しかしながら、グラフト材料の品質は、その中にCD34 +細胞の含有量ではなく、（致死的に照射動物における骨髄の再増殖）in vivoでのコロニー形成のレベルによって推定することができ、それらの機能活性、およびin vitroだけでなく依存 - 半固形培地上でのコロニーの増殖。これは、コロニー形成および胎児肝臓、胎児骨髄及び臍帯血から単離された表現型CD34 + CD38、HLA-DR、を有する造血前駆細胞の増殖活性、および著しく成人の骨髄および末梢血の造血コロニー形成細胞の増殖能力を超えていることが判明しました。GSK異なる起源の定量及び定性分析は、それらの相対的な細胞懸濁液中のコンテンツ、および機能の有意差を明らかにしました。胎児骨髄由来のグラフト材料において観察されたCD34 +細胞（24.6％）の最大数。成人ヒトの骨髄は、CD34陽性細胞要素の2.1％を含有する。臍帯血その量が2％に達するのに対し、成人末梢血の単核細胞のうちわずか0.5％が、表現型CD34の+を有します。従って2.7倍胎児骨髄のCD34 +細胞のコロニー形成能は、成人ヒト細胞および臍帯血細胞の造血骨髄のクローン増殖の容量を超える成人の末梢血から単離された造血要素よりもかなり大きいコロニー形成：40 65.5および、8コロニー/ 105細胞である。

造血幹細胞の増殖活性およびコロニー形成能の差は、成熟度の違いだけでなく、それらの自然の微環境にも関連する。幹細胞の増殖および分化の強度は、幹細胞とマトリックスの間質微小環境の細胞要素の両方によって産生される成長因子およびサイトカインの多成分系の積分規制影響によって決定される速度ことが知られています。

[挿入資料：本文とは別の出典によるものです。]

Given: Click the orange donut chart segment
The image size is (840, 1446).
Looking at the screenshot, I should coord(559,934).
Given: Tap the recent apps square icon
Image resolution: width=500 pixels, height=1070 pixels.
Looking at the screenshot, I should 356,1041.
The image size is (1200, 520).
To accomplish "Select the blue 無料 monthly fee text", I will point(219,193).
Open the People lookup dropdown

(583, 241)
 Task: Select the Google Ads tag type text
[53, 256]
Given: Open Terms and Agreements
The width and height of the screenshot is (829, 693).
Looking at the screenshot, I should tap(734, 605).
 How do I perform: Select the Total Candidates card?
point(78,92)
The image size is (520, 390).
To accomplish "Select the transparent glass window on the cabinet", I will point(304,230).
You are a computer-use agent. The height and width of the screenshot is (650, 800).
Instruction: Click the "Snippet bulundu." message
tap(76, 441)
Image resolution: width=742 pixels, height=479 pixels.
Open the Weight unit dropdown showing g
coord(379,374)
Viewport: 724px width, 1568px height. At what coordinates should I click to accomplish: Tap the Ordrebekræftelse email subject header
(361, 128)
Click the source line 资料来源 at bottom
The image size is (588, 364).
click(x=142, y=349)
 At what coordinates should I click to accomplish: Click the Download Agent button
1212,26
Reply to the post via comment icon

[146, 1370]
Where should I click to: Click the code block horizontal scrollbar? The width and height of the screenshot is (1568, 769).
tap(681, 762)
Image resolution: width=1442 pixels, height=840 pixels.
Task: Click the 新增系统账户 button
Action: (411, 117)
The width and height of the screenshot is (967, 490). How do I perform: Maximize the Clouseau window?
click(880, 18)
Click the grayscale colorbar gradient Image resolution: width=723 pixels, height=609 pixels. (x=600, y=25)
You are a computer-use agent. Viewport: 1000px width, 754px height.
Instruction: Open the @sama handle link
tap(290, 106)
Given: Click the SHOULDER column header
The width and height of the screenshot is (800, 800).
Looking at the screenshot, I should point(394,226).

特定の直線方向にコミットの特徴づけ種々のレベルの幹細胞上の刺激と阻害効果を有する成長因子、前駆細胞と細胞を与える細胞培養を視野に精製された細胞集団および無血清培地を使用して。これらの研究の結果は、個体発生発達の異なるレベルの供給源に由来するHSCは、両方の表現型および機能的に異なることを示しています。GSKについては、自己複製および高い増殖活性の高い可能性を特徴とする個体発生の初期段階にとどまる。そのような細胞は、より長いテロメア長によって区別され、全ての造血細胞株の形成を伴ってコミットされる。このような細胞は軽度にHLA分子を発現するので、免疫系とHSC胚起源との反応は遅れる。HSCおよび自己再生、彼らは約束の種類を構成するラインの数に能力の相対的な内容の明確なグラデーションがあります：骨髄の臍帯血> CD34 +細胞の胎児肝臓> CD34 +細胞のCD34 +細胞。ドナーの年齢に反比例し、骨髄または成人の末梢血由来のHSCの形成活性を増殖能およびコロニー - このような違いが細胞内に固有と人間開発のネオpostanatalnomu早い時期でなく、個体発生全体ではないことが重要です。